Unsupervised Landmark Learning from Unpaired Data
This addresses the challenge of learning landmarks from natural image collections without paired data, which is incremental as it builds on existing swapping-reconstruction strategies.
The paper tackles the problem of unsupervised landmark learning by proposing a cross-image cycle consistency framework (C^3) that works with unpaired data, achieving significant performance improvements over strong baselines.

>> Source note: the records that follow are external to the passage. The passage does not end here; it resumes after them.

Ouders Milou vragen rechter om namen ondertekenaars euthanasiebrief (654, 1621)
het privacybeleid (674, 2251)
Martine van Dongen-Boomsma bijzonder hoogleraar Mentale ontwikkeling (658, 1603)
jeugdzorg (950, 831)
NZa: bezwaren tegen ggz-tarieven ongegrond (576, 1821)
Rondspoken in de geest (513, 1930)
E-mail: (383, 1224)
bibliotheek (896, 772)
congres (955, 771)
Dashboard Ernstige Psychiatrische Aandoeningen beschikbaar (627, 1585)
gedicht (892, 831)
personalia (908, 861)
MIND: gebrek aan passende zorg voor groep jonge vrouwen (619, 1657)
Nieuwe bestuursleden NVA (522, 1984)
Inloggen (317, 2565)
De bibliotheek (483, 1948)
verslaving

Recent attempts for unsupervised landmark learning leverage synthesized image pairs that are similar in appearance but different in poses. These methods learn landmarks by encouraging the consistency between the original images and the images reconstructed from swapped appearances and poses. While synthesized image pairs are created by applying pre-defined transformations, they can not fully reflect the real variances in both appearances and poses. In this paper, we aim to open the possibility of learning landmarks on unpaired data (i.e. unaligned image pairs) sampled from a natural image collection, so that they can be different in both appearances and poses. To this end, we propose a cross-image cycle consistency framework ($C^3$) which applies the swapping-reconstruction strategy twice to obtain the final supervision. Moreover, a cross-image flow module is further introduced to impose the equivariance between estimated landmarks across images. Through comprehensive experiments, our proposed framework is shown to outperform strong baselines by a large margin. Besides quantitative results, we also provide visualization and interpretation on our learned models, which not only verifies the effectiveness of the learned landmarks, but also leads to important insights that are beneficial for future research.